The objective of the fund is to seek to unlock value by investing in listed holding companies across a wide array of industries. Holding companies in the fund’s universe are defined as those entities which hold stakes in other listed entities, and trade at a significant discount to the NAV of the underlying assets.

Background

The main reasons for discounts are:

  • Distribution tax if assets are to be distributed.
  • Lack of control discount because minority shareholders cannot exercise control over the method and timing of distribution.
  • Uncertainty over future growth of the underlying assets.
  • Tendency of the controlling promoter to unlock value but instead of distribution to shareholders, re-invest in empire building.

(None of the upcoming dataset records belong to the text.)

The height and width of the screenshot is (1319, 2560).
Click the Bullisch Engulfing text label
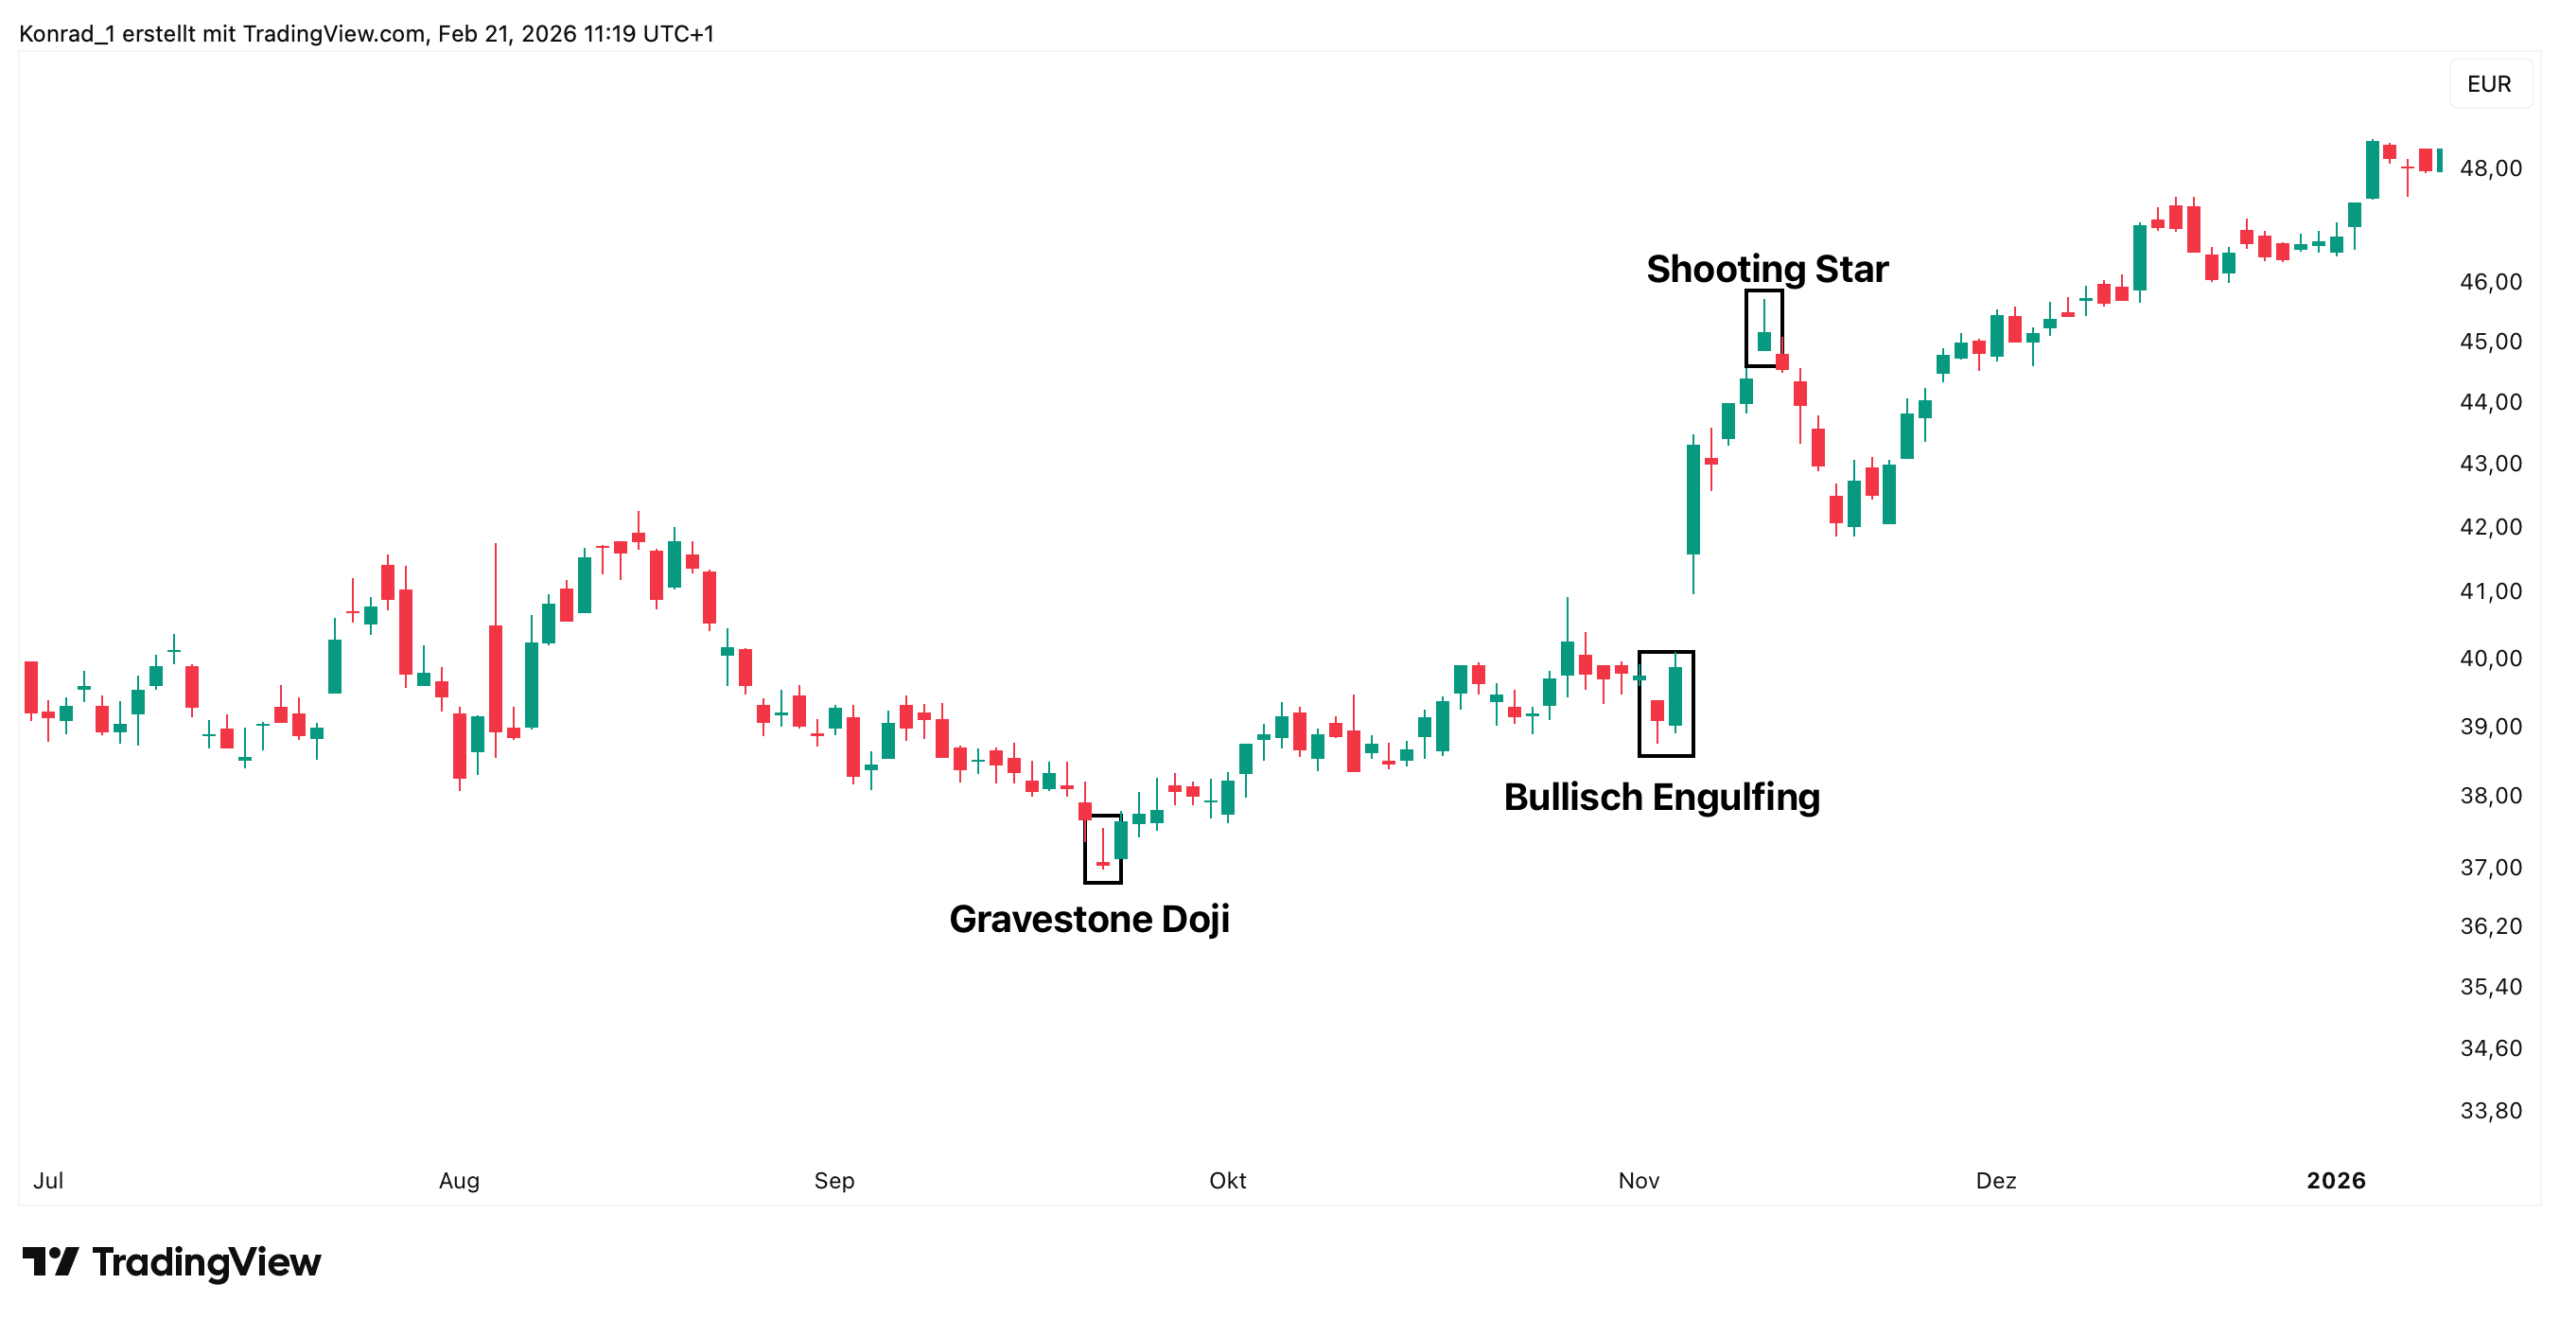[1660, 797]
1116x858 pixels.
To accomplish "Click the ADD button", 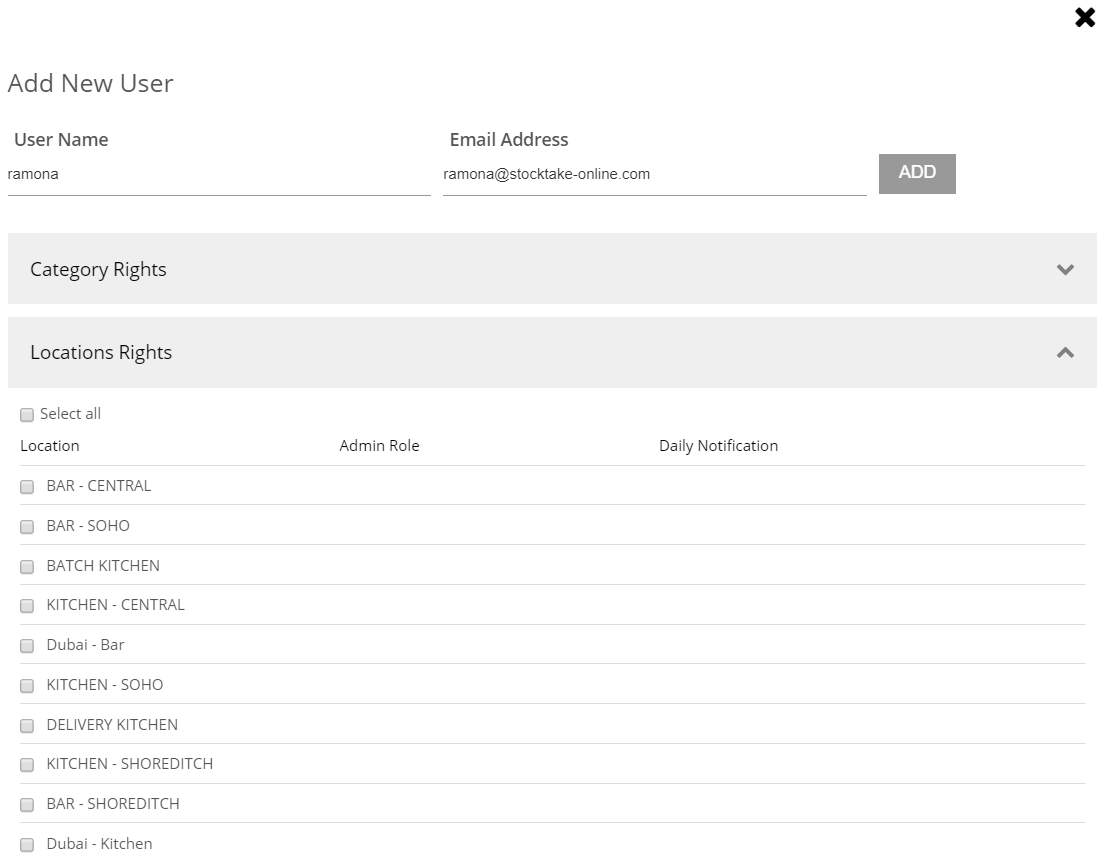I will pos(917,173).
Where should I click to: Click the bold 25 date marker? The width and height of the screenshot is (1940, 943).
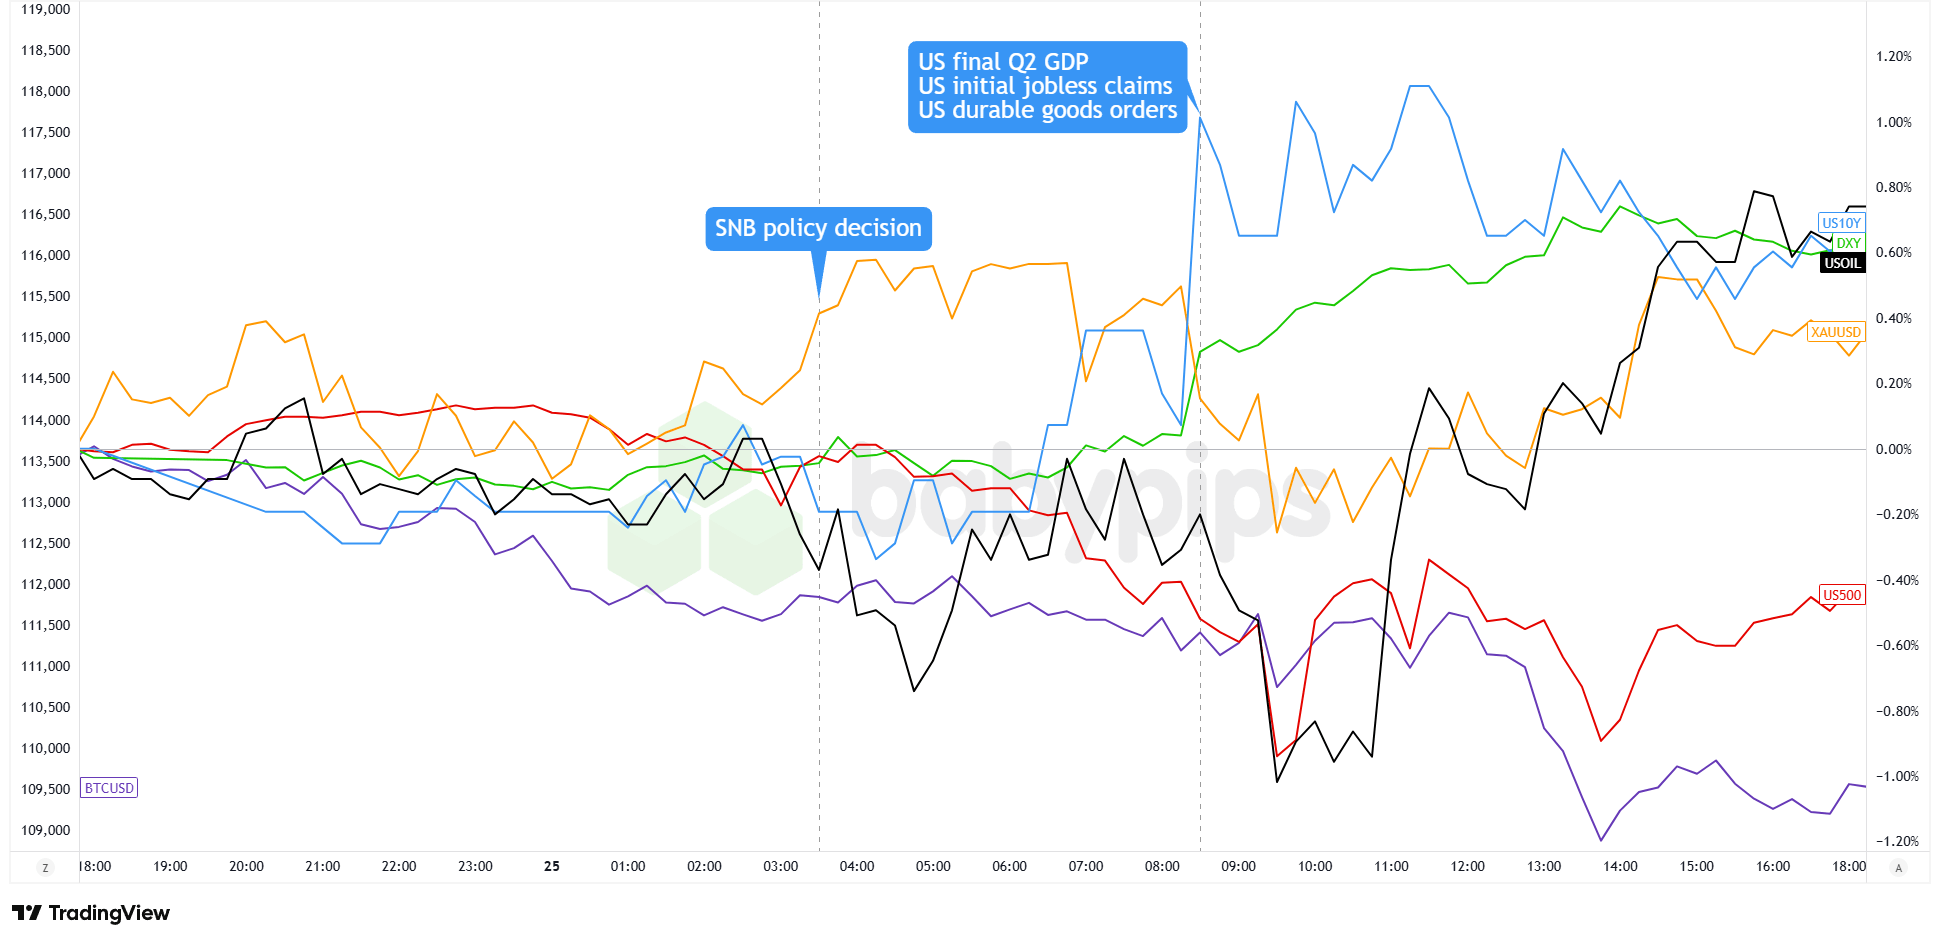pyautogui.click(x=552, y=866)
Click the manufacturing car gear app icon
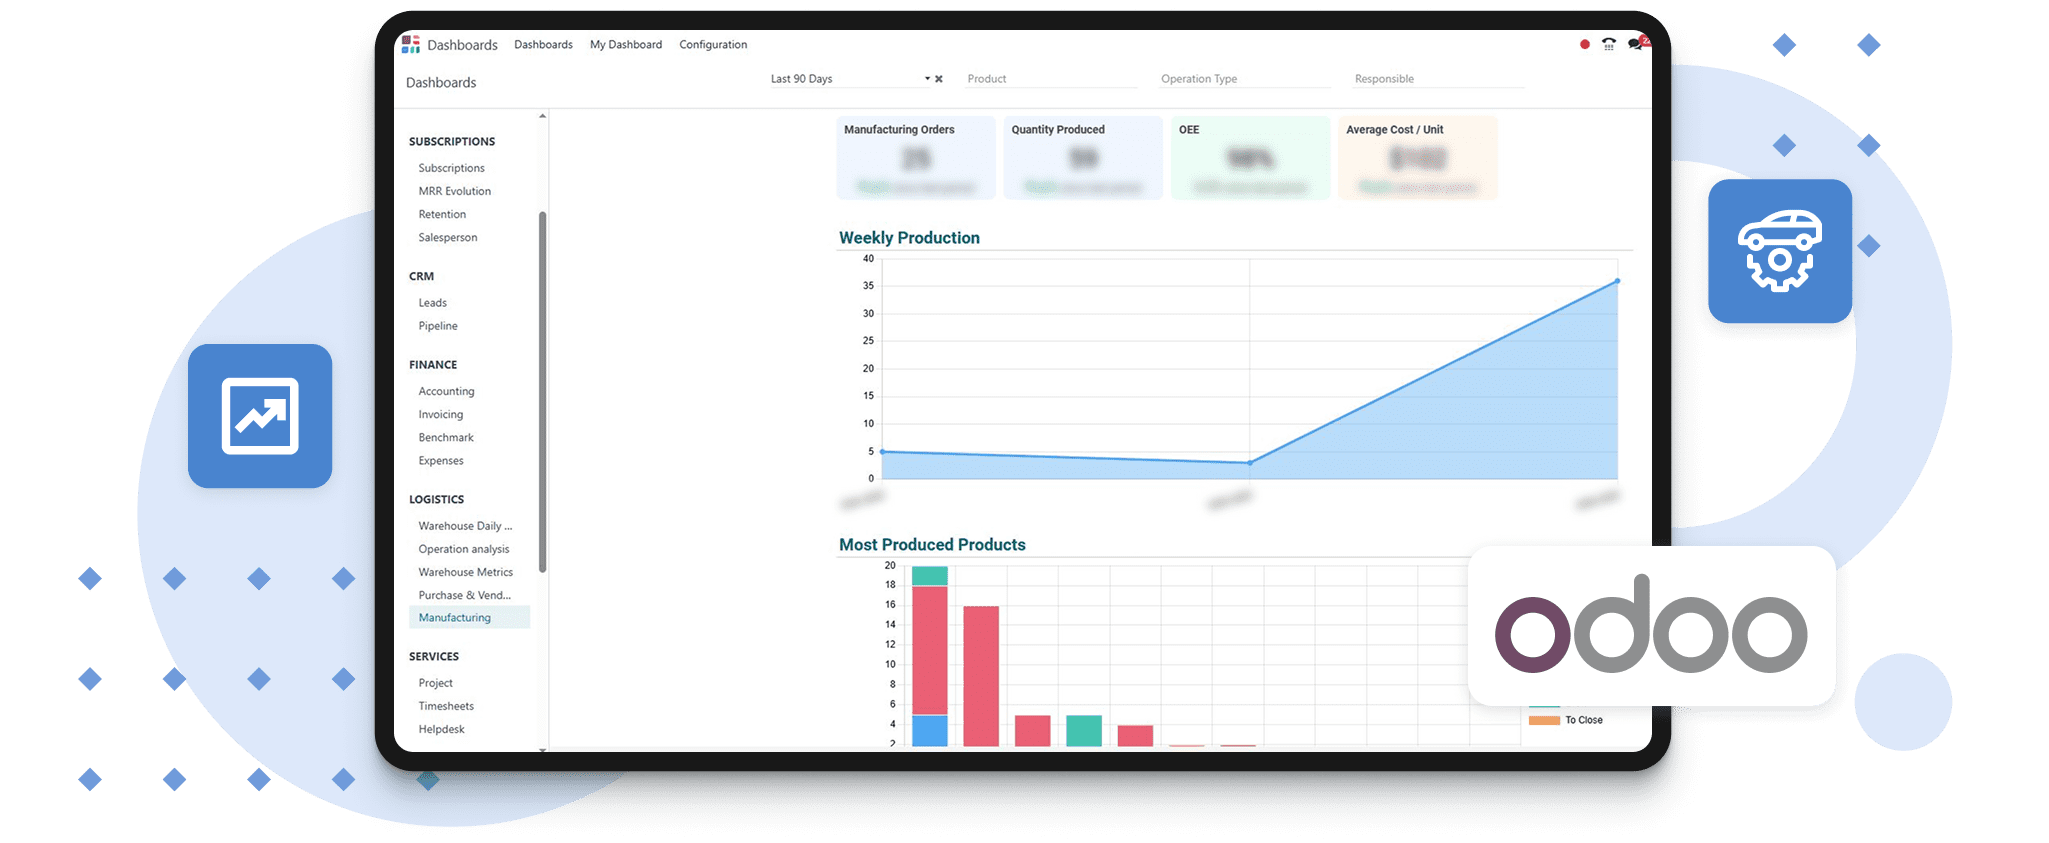The width and height of the screenshot is (2049, 843). pos(1779,251)
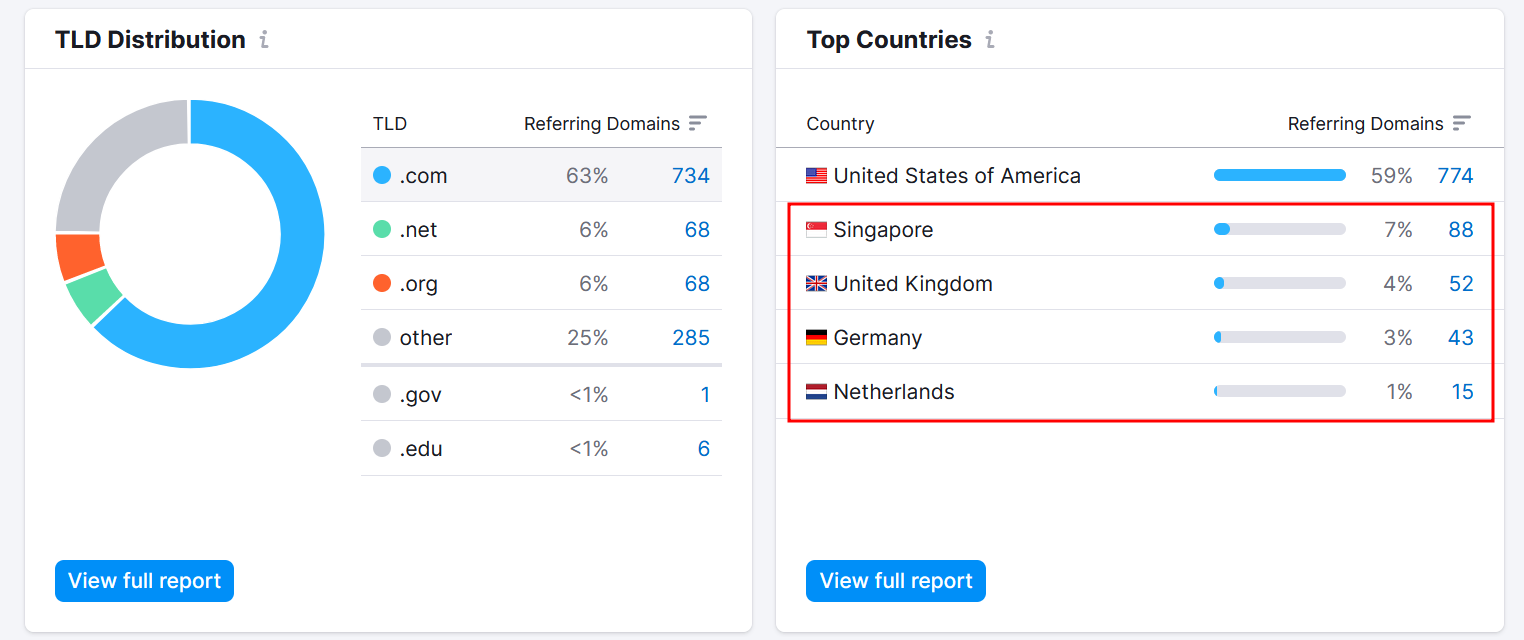Click the Germany flag icon
This screenshot has width=1524, height=640.
816,338
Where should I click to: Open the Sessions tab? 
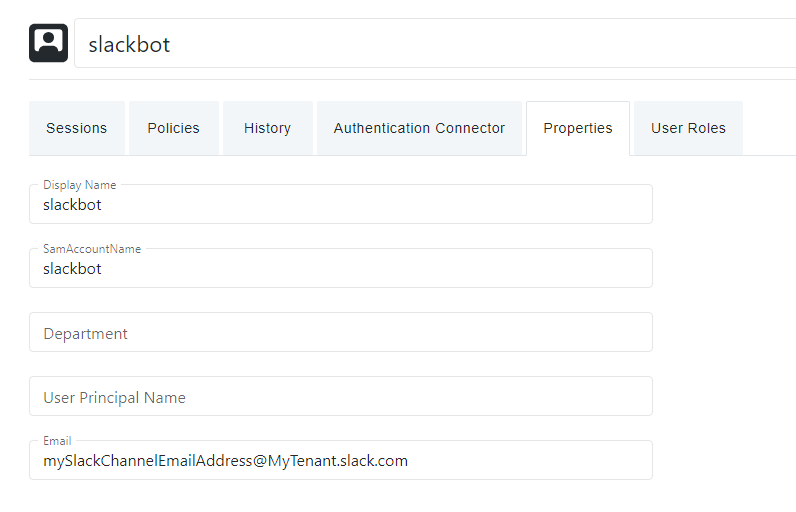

Regulatory changes, like the Companies Act 2013 have enabled certain shareholder rights and brought sweeping changes in how companies approach “Related Party Transactions”. The renewed thrust of SEBI in ensuring higher level of corporate governance would motivate promoters to consider delisting their holding companies.

Strategy

To invest in holding companies which are sub-scale and run as group holding companies rather than strategic investment companies. Companies that have stakes in strong operating business but are typically run by, for and of the promoter are the most likely ones to feel the heat of change in regulatory landscape.

Portfolio Structure 

The fund will operate on the PMS platform where the investor’s assets will remain either in cash with a bank/liquid fund (pending deployment), or if deployed, in the form of stock with CDSL. In either case, the assets will be under the investor’s name. While the tracking and monitoring of the investments will be active, the activity at account level will be passive, resulting in lower transaction costs and better post-tax return. The fund would remain open ended, but the expected time frame to realize the full value of the investment is about 60 months. Capital would be returned to the investor either when the portfolio doubles or at the completion of 60 months, whichever is earlier.